Vanessa and Sally came down the corridor and Charlee’s co-workers scattered like ninepins, reaching for their coats and bags before Vanessa could invent some trumped up reason for them to work through their lunch break.

‘Montague - a word,’ she said imperiously and walked into the staff kitchen, clearly expecting Charlee to follow.

Sighing, Charlee pushed her chair away from her workstation. She would be furious if Sam had sent Vanessa to bring her up to speed on the assignment. That was Ffinch’s job, he owed her that at least. Hadn’t they said that the less people who knew about their plans, the greater chance the mission had of succeeding?

Entering the kitchen, she folded her arms and leaned against the doorframe, primed for a quick getaway.

‘Montague,’ Vanessa began, baring her teeth in what she obviously imagined to be a winning smile. ‘Charlotte … I’ve been a good mentor to you since you arrived at
What’cha!
have I not?’

There was only one answer to that question, Charlee thought, crossing her fingers behind her back. ‘Yes, Vanessa.’

‘And I’ve helped too, whenever I could,’ Sally smiled, reached out and straightened Charlee’s collar. It was only with the greatest of difficulty that Charlee stopped herself from flinching.

‘I guess,’ Charlee replied, wondering where this was going.

‘So -’ Vanessa brought her hands together and steepled her fingers, as if she was about to pray. ‘We feel we ought to warn you.’

‘Warn me?’ Charlee felt as if someone had poured a jug of ice-cold water down the back of her neck. ‘About?’

‘Ffinch. The rumours.’ Sally moved over to the sink and fired up the coffee machine.

‘What rumours?’ Charlee made an effort to pull herself together; repeating phrases like a simple-minded parrot would get her nowhere.

‘His drug taking. What he was really doing in Darien. I mean, come on - taking his team deep into the rainforest and losing two of them in the process? How many people get captured by the Contras, held to ransom and live to tell the tale?’ Charlee went quiet; these were the very questions keeping her from sleep.
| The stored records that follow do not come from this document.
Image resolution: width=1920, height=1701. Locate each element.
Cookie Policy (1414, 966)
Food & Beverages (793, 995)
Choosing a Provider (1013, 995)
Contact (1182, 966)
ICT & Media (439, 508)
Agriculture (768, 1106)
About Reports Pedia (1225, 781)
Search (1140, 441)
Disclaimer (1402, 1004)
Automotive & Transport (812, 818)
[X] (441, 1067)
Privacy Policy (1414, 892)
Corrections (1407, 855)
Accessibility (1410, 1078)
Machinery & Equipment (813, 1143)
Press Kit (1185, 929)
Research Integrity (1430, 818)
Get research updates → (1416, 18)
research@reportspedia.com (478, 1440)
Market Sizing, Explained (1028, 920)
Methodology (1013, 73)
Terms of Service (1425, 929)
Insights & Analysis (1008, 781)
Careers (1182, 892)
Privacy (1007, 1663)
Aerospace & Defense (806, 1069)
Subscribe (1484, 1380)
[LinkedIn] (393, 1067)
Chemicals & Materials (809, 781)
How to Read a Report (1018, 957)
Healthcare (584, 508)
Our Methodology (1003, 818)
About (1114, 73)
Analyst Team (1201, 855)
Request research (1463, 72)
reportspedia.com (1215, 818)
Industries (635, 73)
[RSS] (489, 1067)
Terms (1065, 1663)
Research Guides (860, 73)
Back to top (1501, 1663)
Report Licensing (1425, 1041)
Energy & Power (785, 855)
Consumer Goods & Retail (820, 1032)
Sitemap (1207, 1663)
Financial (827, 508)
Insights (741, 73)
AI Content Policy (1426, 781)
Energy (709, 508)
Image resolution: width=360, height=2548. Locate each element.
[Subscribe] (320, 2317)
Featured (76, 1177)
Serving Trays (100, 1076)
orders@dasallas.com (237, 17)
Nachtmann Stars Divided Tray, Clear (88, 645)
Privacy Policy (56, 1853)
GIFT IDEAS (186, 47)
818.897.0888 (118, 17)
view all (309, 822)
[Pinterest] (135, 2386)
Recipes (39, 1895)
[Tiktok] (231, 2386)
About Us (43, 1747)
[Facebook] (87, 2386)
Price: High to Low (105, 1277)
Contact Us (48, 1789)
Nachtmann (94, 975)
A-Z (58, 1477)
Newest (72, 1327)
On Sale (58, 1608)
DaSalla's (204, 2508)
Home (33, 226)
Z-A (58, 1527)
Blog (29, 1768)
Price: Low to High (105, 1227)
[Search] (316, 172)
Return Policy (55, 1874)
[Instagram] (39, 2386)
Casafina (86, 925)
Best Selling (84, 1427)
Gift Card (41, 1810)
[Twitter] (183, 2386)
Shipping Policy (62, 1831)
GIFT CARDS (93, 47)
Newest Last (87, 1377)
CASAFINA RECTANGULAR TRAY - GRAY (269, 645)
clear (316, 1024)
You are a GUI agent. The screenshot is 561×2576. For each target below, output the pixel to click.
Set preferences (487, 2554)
‘Go on,’ she prompted, feeling strangely disloyal for talking about Ffinch behind his back - especially with two harpies like Sally and Vanessa. Then she remembered Sam’s mocking ‘put stars in her eyes’ and Ffinch’s economy with the truth and hardened her heart.

‘They say …’ Sally and Vanessa took a step closer to ensure they weren’t overheard. ‘They say that the charity he’s set up in Colombia …’ Sally’s voice dropped to a conspiratorial whisper and racked up the tension.

‘The one raising money to provide a hospital boat for the people who fished him out of the Amazon and nursed him back to health?’ Charlee didn’t want either woman to think that she was completely ignorant of her fiancé’s backstory. ‘What about it?’

‘Just that it’s a front for his other activities.’ Vanessa paused meaningfully.

‘What activities might those be?’ Charlee asked, raising a skeptical eyebrow. Vanessa and Sally had shown no interest in her welfare before now, so why were they acting like her fairy godmothers all of a sudden?

‘Gun running, drug smuggling, money laundering,’ Sally ventured. She gave Charlee a pitying look which suggested that someone high on l-u-r-v-e, and grateful for being singled out by a man like Ffinch wouldn’t see what was staring her in the face. That it was her duty as her superior - her friend - to point out these matters.

‘No-oh.’ The premise was so ridiculous that Charlee burst out laughing. Ffinch, a money launderer, a gun runner and a cokehead? ‘No-oh. Really, you’ve got it all wrong.’